### Work instruction
Copy exactly, please, the line that has "[Share to Twitter] (41, 2517)" in it along with every line after it to the end of the listing.
** Given records follows **
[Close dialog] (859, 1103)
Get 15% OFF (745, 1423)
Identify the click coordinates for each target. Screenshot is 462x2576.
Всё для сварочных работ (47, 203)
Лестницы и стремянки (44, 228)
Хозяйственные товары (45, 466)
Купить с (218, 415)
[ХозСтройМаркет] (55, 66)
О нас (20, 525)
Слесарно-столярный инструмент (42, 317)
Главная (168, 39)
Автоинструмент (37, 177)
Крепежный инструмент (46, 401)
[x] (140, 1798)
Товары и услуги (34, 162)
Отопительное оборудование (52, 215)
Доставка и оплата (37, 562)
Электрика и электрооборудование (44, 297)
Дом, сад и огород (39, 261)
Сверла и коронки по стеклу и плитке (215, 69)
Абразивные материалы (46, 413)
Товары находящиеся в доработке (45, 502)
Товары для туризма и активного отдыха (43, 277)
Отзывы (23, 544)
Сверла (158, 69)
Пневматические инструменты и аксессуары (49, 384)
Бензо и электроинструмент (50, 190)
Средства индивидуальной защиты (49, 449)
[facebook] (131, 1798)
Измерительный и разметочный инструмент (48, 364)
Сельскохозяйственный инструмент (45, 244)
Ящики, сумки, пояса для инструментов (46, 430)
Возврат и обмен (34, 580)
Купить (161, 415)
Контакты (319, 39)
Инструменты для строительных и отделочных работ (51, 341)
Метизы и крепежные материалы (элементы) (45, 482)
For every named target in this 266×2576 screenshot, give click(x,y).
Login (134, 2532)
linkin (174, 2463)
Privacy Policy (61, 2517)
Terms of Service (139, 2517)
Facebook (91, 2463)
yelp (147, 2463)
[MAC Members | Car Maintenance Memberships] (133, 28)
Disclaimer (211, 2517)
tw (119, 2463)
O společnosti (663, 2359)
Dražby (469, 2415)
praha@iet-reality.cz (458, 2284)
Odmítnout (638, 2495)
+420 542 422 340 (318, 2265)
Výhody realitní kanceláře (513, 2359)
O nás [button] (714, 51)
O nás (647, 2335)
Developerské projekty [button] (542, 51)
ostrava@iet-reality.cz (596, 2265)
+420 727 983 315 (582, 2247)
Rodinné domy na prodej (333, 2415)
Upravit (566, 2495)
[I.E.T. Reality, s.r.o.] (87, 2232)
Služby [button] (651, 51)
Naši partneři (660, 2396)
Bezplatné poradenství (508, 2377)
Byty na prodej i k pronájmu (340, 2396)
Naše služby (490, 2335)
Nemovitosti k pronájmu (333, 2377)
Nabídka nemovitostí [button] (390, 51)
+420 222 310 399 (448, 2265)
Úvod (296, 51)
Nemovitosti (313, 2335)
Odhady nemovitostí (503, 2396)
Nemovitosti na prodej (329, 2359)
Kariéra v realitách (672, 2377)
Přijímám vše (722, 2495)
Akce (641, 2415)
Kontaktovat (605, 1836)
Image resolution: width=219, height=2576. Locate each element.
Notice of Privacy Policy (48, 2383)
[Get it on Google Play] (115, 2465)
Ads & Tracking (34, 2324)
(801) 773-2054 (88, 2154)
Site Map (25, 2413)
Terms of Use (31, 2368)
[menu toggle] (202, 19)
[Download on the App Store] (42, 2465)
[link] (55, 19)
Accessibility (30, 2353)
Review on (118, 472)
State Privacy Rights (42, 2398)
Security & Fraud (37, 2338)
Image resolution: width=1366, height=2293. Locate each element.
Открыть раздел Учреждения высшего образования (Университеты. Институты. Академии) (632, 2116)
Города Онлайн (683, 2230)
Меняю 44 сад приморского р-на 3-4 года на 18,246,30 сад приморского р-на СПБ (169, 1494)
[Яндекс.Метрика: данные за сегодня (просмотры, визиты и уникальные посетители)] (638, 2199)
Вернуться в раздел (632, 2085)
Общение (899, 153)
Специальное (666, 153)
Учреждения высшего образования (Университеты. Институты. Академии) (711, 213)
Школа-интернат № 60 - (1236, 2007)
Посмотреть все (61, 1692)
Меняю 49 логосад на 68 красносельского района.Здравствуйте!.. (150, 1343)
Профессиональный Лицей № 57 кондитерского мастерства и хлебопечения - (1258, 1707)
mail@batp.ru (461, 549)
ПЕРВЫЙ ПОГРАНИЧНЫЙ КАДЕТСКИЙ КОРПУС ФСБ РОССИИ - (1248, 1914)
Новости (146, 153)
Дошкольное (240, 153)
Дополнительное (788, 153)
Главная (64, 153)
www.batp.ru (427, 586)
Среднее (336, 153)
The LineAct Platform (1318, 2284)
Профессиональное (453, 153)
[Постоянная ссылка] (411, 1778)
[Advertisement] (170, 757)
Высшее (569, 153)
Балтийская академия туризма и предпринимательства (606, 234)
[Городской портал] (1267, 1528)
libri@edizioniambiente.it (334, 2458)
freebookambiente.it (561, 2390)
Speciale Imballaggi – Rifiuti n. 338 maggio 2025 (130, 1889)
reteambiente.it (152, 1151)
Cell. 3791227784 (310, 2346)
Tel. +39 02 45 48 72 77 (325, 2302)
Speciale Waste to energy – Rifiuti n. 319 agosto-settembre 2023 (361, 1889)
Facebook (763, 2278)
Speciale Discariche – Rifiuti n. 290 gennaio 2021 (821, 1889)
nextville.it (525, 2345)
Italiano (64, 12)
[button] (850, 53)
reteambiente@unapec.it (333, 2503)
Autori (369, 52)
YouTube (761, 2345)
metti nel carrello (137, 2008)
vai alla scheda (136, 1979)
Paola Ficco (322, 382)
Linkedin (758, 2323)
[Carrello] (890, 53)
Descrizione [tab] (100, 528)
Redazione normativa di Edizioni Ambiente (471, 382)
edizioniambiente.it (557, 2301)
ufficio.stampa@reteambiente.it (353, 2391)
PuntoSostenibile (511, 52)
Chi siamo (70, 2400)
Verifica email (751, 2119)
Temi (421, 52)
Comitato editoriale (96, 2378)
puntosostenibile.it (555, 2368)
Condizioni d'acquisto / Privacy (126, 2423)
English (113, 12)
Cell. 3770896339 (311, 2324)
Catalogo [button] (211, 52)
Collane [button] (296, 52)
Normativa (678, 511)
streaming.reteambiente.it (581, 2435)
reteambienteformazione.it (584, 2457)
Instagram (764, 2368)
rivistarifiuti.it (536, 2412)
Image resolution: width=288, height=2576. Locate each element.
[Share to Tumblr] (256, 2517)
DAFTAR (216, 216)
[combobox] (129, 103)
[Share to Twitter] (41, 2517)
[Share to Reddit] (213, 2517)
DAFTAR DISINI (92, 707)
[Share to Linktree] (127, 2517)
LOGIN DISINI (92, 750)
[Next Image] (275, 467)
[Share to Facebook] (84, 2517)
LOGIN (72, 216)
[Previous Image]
** End of Given records **
### Exercise output
[Share to Twitter] (41, 2517)
[Share to Reddit] (213, 2517)
DAFTAR DISINI (92, 707)
[Share to Linktree] (127, 2517)
LOGIN DISINI (92, 750)
[Next Image] (275, 467)
[Share to Facebook] (84, 2517)
LOGIN (72, 216)
[Previous Image]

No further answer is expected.